Among the entries below, only the lines from the one with "GeForce RTX 2080 Ti (109, 2062)" through the one with "dépistage du cancer" are wanted, reproduced exactly. Pictures are not wanted.

Saved entries:
++++++

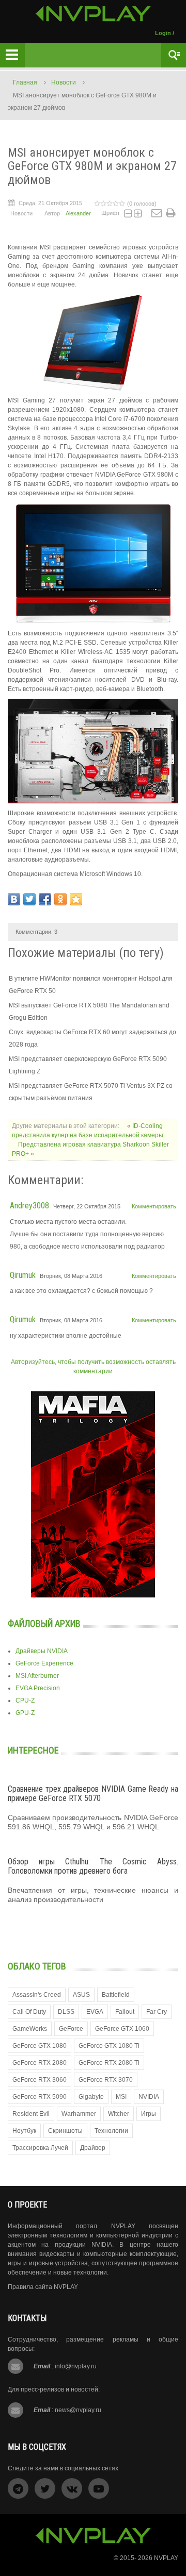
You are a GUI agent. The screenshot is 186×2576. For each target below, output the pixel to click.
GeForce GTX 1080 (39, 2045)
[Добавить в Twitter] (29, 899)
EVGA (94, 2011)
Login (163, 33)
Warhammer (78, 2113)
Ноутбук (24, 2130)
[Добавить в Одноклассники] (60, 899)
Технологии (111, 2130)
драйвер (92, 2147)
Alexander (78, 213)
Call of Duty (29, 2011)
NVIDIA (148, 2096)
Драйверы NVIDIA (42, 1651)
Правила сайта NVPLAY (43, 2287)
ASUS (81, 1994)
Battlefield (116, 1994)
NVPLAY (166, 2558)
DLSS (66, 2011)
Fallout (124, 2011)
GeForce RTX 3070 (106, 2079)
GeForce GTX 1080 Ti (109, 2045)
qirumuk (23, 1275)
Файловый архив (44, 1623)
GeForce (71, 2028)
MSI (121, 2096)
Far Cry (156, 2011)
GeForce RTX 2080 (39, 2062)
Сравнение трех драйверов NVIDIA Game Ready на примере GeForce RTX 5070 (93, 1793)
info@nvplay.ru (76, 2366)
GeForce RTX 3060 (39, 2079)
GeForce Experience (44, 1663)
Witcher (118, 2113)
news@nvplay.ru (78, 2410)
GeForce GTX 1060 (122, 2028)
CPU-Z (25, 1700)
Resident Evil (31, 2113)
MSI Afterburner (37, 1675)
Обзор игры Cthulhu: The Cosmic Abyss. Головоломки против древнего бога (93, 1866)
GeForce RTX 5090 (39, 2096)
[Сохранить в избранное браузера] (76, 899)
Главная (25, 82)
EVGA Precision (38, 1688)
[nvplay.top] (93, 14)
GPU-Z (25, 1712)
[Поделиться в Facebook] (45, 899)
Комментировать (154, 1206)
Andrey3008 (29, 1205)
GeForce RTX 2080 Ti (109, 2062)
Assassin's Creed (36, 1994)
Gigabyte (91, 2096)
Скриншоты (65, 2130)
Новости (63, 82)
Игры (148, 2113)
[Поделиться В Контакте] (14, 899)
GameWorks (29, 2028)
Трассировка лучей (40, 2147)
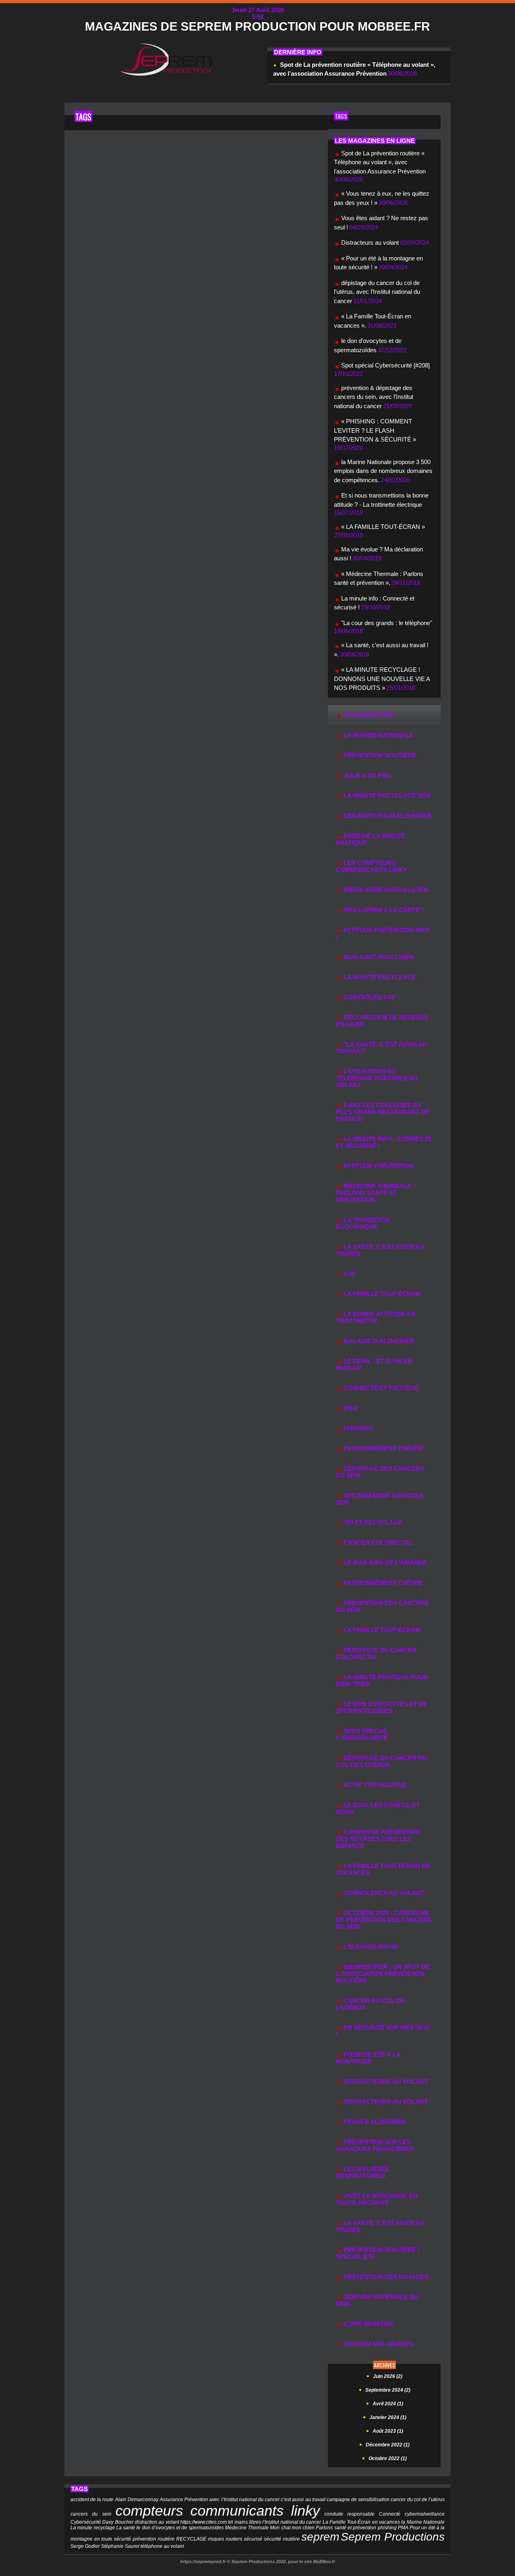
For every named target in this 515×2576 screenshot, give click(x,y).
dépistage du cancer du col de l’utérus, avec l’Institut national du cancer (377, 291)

++++++

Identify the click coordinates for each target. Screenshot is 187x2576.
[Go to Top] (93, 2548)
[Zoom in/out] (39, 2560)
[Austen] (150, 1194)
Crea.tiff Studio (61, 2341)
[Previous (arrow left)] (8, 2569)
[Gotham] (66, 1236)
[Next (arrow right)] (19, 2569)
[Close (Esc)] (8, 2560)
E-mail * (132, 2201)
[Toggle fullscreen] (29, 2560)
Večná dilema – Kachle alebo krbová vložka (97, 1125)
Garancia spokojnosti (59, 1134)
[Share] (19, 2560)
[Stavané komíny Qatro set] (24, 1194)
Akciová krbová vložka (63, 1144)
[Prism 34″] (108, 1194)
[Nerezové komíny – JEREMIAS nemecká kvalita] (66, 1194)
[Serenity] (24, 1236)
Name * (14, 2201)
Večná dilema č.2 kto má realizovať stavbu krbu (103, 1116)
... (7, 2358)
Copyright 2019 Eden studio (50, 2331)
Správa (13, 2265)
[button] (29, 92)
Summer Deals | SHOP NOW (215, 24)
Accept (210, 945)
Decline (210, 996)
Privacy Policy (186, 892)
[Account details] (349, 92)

++++++

◆ **COMPLETED EXERCISE**
GeForce RTX 2080 Ti (109, 2062)
Assassin's Creed (36, 1994)
Gigabyte (91, 2096)
Скриншоты (65, 2130)
Новости (63, 82)
Игры (148, 2113)
[Поделиться В Контакте] (14, 899)
GameWorks (29, 2028)
Трассировка лучей (40, 2147)
For every named target in this 515×2576 screenshot, give click(x,y).
dépistage du cancer du col de l’utérus, avec l’Institut national du cancer (377, 291)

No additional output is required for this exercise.